Rosel Wällstedt also emphasizes the importance that the woman having the abortion has had time to talk her decision through and support it within herself. She needs to feel that it is her decision and no one else’s. The abortion, then, is usually not very problematic.
Both Rosel Wällstedt and Roxana Aguilar think that people talk to little about abortions.
“If one person dares to tell her story, many more will follow, but my impression is that people in Sweden still feel reluctant about talking about this concern out loud. There is still a taboo around abortions”, says Rosel Wällstedt.
For Roxana Aguilar the struggle for women’s right to control their own bodies provides a motivational force.
“I want to disband the secrecy that breeds prejudice about who has an abortion and why.”
“There is something that happens to me far too often and makes me sad: a patient who thanks me after the procedure for having attended her so kindly. ‘But how else should I attend you?’ I sometimes ask, and then they tell me ‘I don’t know, but I was expecting a completely different attention’”, Rosa Aguilar says.
When women more openly start sharing their experiences, maybe then we will have a free abortion that feels free as well. Despite abortion being a legal right, there are still norms limiting women’s sexuality. We still live in a society where the woman getting pregnant is guilty for having failed to avoid the situation.

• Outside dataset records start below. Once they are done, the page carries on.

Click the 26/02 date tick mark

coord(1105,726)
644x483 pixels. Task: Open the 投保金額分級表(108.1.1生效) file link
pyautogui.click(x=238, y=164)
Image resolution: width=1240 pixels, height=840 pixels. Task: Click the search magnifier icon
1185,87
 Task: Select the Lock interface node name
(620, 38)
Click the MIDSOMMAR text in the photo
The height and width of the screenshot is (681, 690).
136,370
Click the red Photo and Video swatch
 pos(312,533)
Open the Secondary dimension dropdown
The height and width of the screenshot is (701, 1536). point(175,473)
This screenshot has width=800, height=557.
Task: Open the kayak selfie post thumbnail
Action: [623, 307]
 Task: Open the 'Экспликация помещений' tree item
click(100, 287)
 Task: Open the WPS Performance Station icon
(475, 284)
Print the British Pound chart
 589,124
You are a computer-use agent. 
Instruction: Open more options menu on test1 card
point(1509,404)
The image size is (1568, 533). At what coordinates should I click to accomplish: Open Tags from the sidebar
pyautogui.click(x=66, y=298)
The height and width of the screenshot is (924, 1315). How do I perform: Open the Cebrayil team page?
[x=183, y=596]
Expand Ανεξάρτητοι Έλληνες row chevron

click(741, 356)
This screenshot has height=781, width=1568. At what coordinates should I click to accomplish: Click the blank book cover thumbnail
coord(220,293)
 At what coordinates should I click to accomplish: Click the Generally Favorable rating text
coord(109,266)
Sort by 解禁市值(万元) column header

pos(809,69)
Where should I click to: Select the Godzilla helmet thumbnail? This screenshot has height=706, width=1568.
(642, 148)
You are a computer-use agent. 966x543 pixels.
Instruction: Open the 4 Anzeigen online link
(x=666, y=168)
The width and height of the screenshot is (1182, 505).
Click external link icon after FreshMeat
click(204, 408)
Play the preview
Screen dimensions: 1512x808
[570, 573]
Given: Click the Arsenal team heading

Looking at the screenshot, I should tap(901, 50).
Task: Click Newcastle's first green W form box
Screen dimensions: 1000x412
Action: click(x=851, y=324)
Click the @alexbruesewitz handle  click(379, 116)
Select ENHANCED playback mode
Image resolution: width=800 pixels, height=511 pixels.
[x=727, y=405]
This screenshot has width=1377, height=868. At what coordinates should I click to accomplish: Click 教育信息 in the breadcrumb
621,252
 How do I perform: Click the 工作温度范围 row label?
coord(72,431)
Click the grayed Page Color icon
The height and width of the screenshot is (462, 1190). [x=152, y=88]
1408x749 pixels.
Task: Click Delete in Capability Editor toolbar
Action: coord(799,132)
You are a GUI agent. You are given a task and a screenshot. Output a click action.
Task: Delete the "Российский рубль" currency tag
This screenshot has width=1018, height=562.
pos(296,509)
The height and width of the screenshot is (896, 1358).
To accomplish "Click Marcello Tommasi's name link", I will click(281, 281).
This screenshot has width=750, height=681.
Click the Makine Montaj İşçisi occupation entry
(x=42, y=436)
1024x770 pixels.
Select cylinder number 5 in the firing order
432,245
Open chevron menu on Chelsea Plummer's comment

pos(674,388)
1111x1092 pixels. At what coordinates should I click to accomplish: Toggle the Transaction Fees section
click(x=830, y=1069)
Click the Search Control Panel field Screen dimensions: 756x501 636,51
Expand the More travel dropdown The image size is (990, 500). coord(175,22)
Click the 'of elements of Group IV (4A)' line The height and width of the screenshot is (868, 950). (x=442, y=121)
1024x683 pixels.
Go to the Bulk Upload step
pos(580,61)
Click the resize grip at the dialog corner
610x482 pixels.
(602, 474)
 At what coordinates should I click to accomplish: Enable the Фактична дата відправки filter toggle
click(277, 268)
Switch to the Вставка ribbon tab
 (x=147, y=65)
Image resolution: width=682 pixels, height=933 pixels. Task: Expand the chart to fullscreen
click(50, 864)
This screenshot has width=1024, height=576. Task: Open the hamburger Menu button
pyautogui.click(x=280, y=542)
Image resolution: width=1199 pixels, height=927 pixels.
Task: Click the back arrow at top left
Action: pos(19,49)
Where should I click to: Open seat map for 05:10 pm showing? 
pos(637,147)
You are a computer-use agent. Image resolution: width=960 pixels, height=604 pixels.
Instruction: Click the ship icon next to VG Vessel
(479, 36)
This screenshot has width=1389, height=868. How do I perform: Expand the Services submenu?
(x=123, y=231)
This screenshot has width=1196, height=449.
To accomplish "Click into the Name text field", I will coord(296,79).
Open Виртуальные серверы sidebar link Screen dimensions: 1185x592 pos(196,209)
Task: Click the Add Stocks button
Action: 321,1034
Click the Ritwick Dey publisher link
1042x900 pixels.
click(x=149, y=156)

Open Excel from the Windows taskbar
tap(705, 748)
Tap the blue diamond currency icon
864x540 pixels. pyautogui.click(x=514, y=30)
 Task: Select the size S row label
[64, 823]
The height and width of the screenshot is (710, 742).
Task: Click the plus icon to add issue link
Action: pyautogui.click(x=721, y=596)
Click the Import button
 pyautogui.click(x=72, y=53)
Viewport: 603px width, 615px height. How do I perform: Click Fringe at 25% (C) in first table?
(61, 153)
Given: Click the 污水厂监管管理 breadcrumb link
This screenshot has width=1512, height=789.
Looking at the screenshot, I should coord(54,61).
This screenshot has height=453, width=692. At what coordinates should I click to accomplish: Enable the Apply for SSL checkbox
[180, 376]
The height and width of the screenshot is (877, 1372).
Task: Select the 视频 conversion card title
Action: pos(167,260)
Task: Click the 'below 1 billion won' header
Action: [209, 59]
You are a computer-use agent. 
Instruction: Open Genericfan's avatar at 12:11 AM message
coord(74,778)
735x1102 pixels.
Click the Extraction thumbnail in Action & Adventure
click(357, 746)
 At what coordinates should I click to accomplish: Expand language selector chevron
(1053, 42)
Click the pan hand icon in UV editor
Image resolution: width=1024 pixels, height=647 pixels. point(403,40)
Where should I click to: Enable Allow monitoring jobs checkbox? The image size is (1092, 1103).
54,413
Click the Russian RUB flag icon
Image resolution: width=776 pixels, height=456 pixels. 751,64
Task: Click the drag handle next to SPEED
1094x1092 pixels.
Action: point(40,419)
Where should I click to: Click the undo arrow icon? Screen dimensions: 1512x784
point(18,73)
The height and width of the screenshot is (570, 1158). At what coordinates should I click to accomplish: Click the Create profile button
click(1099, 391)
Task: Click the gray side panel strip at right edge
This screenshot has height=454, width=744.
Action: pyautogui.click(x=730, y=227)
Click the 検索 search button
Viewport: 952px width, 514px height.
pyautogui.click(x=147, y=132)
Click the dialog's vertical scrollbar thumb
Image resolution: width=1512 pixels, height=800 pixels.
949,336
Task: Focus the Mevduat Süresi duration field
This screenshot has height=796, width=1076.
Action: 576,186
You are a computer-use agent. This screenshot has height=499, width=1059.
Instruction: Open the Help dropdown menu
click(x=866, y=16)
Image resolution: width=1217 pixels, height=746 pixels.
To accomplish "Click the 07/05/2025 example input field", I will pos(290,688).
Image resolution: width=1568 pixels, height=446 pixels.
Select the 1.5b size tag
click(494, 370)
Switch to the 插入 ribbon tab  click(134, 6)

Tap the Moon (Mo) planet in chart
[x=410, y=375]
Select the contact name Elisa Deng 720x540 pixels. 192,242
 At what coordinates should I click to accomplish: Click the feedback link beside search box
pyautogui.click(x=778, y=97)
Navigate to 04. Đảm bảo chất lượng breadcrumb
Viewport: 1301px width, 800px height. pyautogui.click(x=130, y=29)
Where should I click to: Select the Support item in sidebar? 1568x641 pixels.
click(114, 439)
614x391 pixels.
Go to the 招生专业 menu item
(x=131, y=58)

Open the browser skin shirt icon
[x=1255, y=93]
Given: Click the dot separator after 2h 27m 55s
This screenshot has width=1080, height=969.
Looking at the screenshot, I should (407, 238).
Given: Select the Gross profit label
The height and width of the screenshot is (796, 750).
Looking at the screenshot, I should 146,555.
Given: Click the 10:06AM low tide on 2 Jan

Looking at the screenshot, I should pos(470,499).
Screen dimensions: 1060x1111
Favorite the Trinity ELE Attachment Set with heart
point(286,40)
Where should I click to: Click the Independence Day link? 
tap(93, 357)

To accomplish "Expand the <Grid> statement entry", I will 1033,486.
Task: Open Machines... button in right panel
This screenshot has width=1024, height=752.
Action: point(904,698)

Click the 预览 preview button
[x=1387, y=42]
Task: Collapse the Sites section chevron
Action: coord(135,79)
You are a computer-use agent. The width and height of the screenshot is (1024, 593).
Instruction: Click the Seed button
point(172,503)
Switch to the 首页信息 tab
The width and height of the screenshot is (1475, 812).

Many people are afraid of being judged by their environment, something that both Sara and Maja experienced. Additionally, they both felt that they were expected to feel worse than they did about the abortions.
“I almost felt guilty about not feeling worse”, Sara says.
Maja expresses a similar emotion.
“There is this idea that this is the worst thing that can happen to someone with a uterus, but I had worse things happening to me.
Sara and Maja are fictitious names.
Abortion around the world
- Freedom of conscience within abortion care is a question that has raised much debate in Sweden these last months. It means that nursing staff can choose not to perform an abortion because it is against their belief.
- In Italy, around 75% of all medical staff connected to abortion care invoke the right to freedom of conscience, which means that women will have to travel far in order to have a legal abortion, or to have an illegal one.
- In Europe, abortion is illegal on Ireland and on Malta as well as in Poland. Cyprus, Finland and Iceland have restricted rights to abortion.
- Still abortion is illegal or severely restricted in many parts of the world which causes around 20 million abortions to be performed under risky circumstances each year, killing about 70,000 women.
Abortion in Sweden (graphics)
- 1864 – Having an abortion is no longer punishable by death. Many women resorted to desperate measures, among them eating phosphor from matches.
- 1890 – Having an abortion could result in six years penal labour.
- 1921 – The penalty is reduced to fines or six months in prison.
- 1938 – The first law on legal abortion for medical or eugenic reasons is introduced.
- 1962 – The permits granting a legal abortion is hard to obtain, and therefore 10-20,000 illegal abortions are performed each year.
- 1975 – Current law on abortion is introduced, which allows free abortion without restrictions.
- 1992 – The first medical (non-surgical) abortion is completed.
- 1996 – Counselling after the 12th week of pregnancy is no longer compulsory.
- 2001 – Emergency contraceptive pills are made available in the pharmacy.
- 2007 – Foreign women are allowed to get abortions in Sweden.